AVideo allows content owners to password-protect individual videos. The video password is stored in the database in plaintext — no hashing, salting, or encryption is applied. If an attacker gains read access to the database (via SQL injection, a database backup, or misconfigured access controls), they obtain all video passwords in cleartext.

Details

File: objects/video.php

Vulnerable setter:

public function setVideo_password($video_password)
{
    AVideoPlugin::onVideoSetVideo_password($this->id, $this->video_password, $video_password);
    $this->video_password = trim($video_password);
}

Vulnerable getter:

public function getVideo_password()
{
    if (empty($this->video_password)) {
        return '';
    }
    return trim($this->video_password);
}

The value assigned to $this->video_password is only trim()-ed before being persisted to the database column video_password in the videos table. There is no call to any hashing function (e.g., password_hash(), sha256, or similar).

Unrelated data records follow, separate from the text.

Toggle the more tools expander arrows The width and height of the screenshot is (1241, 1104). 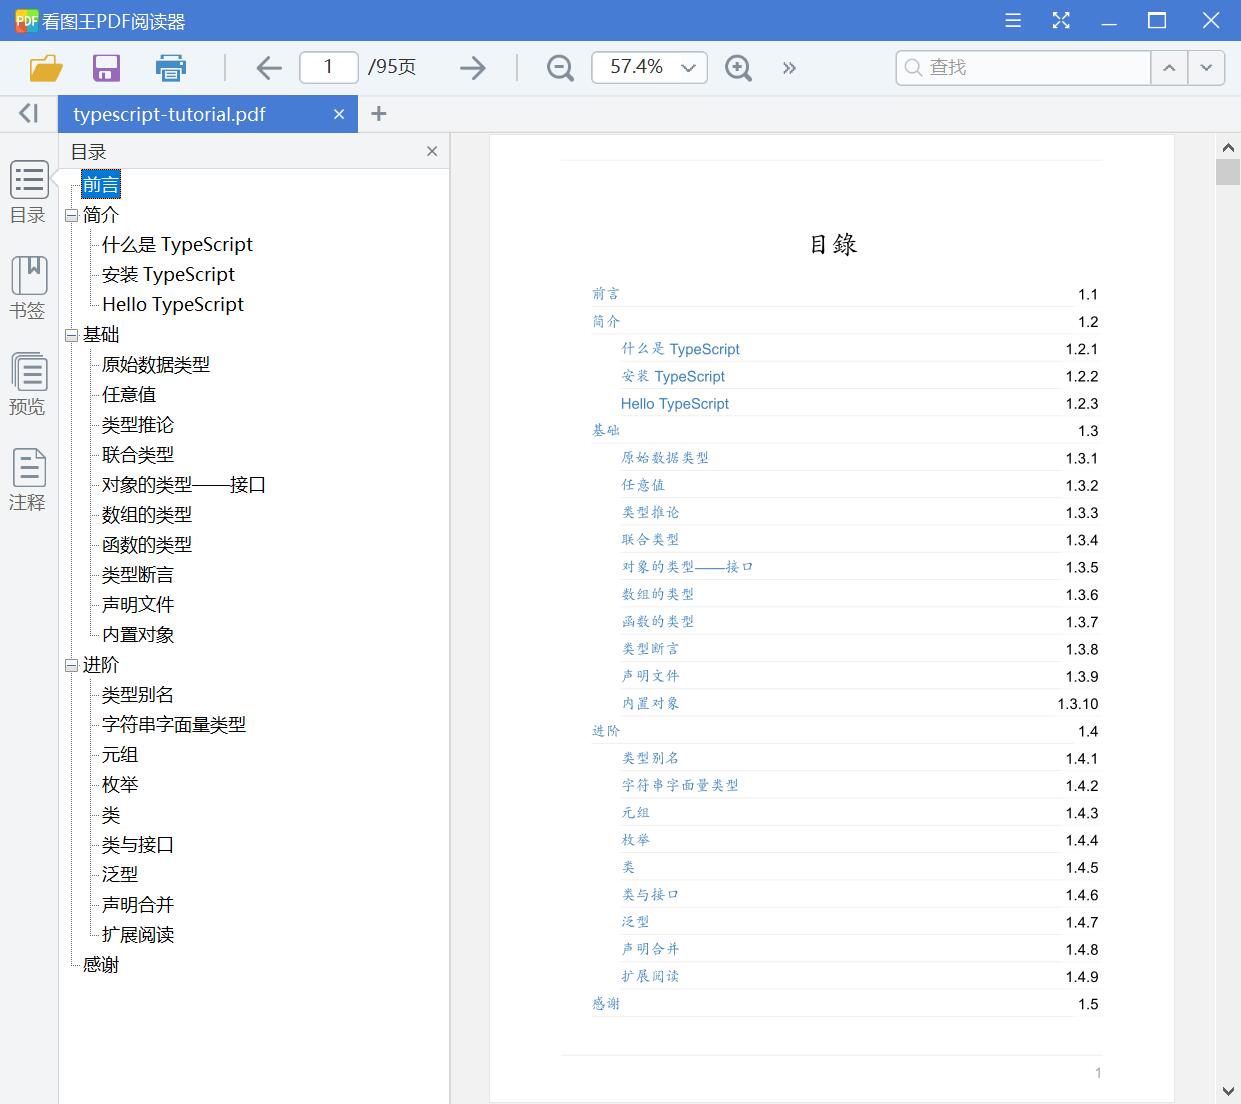pyautogui.click(x=789, y=67)
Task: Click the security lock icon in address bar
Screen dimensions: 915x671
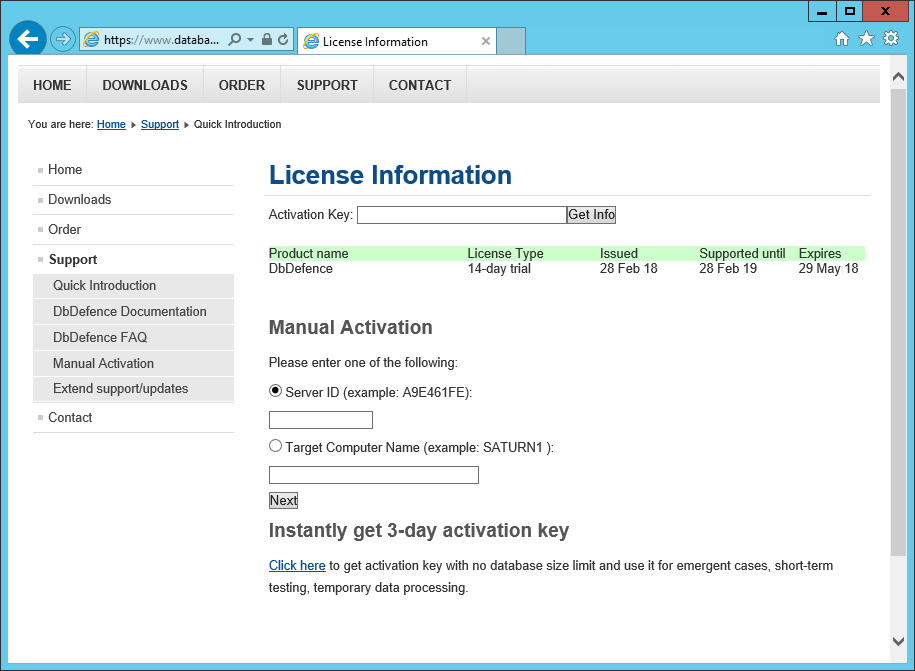Action: click(x=267, y=40)

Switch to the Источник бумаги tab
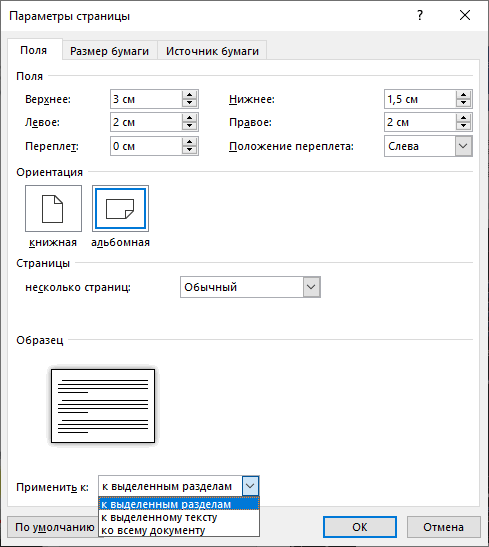[x=212, y=51]
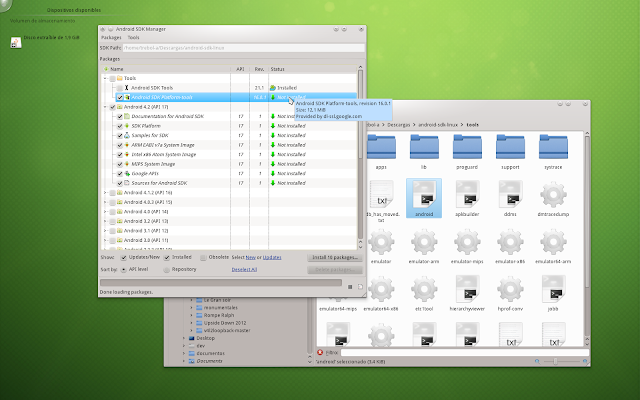Expand the Android 3.2 (API 13) group
This screenshot has height=400, width=640.
104,221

When a visitor enters a password to access a protected video, the comparison is done directly against the stored plaintext:

// Comparison at access check:
if ($video->getVideo_password() === $_POST['password']) { ... }

This means: 1. Any database read (SQL injection, backup leak, hosting panel access) exposes all video passwords as cleartext. 2. Video passwords are often reused by users across other services, making this a credential harvesting risk. 3. The plaintext value is also present in application memory and any query logs.

PoC

  1. Set a password on any video via the AVideo admin/creator UI.
  2. Query the database: SELECT clean_title, video_password FROM videos WHERE video_password != '';
  3. All video passwords are returned in plaintext — no cracking required.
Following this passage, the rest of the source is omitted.